--- DIRECTIONS FOR THIS TASK ---
Carry on the blog post about thanking readers, starting right after its last sentence and keeping its joking, self-mocking tone.

--- PASSAGE FOR REVIEW ---
════════

But while I can hardly compare myself to Timberlake (he doesn’t have my sex appeal) or even possibly claim a fan base (that doesn’t consist of the teenage boys from the skate park next to my house whom I flash every Friday) I do have to say that when someone tells me they enjoy my blog, I feel truly thankful that s/he, in a world of books and newspapers and Kindles, even reads it. (If, however, they don’t say they enjoy it, I poison their cat.) I feel a buzz of excitement every time someone says to me, “I follow your blog (and you’re kind of a pervert.”).

So, screw it, I’m pumping my chest, pointing my hand to the sky, giving shout-outs to Jeebus and thanking the fans.

════════

(Collected data)
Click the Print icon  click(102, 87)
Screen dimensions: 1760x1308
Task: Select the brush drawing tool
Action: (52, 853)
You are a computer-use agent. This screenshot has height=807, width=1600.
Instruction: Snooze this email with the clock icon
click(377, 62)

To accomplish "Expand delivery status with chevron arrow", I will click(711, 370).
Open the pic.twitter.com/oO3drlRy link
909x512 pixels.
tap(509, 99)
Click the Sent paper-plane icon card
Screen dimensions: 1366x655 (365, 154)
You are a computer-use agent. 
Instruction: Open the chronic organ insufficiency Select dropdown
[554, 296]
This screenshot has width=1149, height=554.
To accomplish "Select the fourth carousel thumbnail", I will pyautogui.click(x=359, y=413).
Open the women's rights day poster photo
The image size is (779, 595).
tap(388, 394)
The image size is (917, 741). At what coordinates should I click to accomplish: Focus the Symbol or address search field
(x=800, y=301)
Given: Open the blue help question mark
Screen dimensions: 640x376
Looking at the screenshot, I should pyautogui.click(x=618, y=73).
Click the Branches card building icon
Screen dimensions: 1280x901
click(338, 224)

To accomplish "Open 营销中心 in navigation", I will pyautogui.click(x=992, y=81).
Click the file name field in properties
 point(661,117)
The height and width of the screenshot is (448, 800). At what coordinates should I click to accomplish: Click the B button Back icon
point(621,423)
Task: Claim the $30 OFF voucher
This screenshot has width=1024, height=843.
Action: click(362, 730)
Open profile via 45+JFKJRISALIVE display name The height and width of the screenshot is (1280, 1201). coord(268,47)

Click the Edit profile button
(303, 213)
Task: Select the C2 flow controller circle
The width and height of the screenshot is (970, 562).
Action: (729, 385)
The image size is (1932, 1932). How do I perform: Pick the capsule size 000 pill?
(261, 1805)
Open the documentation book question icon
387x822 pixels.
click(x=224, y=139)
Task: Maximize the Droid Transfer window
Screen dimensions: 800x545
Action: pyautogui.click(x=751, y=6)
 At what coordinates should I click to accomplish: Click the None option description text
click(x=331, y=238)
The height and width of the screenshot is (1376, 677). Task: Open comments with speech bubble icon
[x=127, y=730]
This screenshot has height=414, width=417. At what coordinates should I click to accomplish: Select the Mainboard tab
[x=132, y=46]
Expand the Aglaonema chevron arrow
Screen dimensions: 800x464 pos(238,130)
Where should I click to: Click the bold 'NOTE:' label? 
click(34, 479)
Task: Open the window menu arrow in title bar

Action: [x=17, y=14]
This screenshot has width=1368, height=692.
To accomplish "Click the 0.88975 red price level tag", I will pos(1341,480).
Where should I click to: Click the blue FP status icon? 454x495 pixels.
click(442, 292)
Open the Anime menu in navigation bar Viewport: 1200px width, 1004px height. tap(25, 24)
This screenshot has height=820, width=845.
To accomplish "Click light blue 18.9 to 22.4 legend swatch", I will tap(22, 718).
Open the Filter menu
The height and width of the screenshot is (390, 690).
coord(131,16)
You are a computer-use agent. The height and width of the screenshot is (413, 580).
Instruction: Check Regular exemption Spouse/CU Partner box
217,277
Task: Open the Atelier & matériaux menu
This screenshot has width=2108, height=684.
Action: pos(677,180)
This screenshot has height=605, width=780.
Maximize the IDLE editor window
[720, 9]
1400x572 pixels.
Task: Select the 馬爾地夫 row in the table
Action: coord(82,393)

════════

--- EXERCISE OUTPUT ---
Thanks people...especially those who have their little mini pictures up there in the corner. And the ones who leave comments. (You’re my favorites.) And the ones who do neither of those things but check in when they want to look like they are doing something important at work. And the ones who have a little Spew with their morning coffee. And the ones who visit between porn sites (a li’l Spew with their spew). And the folks who check in from my dad’s hospital (Holla atcha Charlton Memorial!) And the ones who got here through my sister Bec’s Facebook advertising. And all the rest of you too. But most of all, I’d like to thank those who happened upon here because they did a google search of Leslie Lillian, featured singer on a 1980‘s Jane Fonda workout video, who was referenced on here one time by my sister Katie in the comments section. According to Google Analytics, I get hits from that search term all time. (I’ll save the entire list of word combinations that deliver people to this site for another entry, but favorite among them are: “fat irish face” and “top of my ass hurts when I wear thongs.”

Joking aside (But why? it’s been so long since we’ve joked), I really am appreciative of you being here. Don’t get me wrong, I’ll drop you faster than my pants on burrito night once I get really big, but for now...you complete me.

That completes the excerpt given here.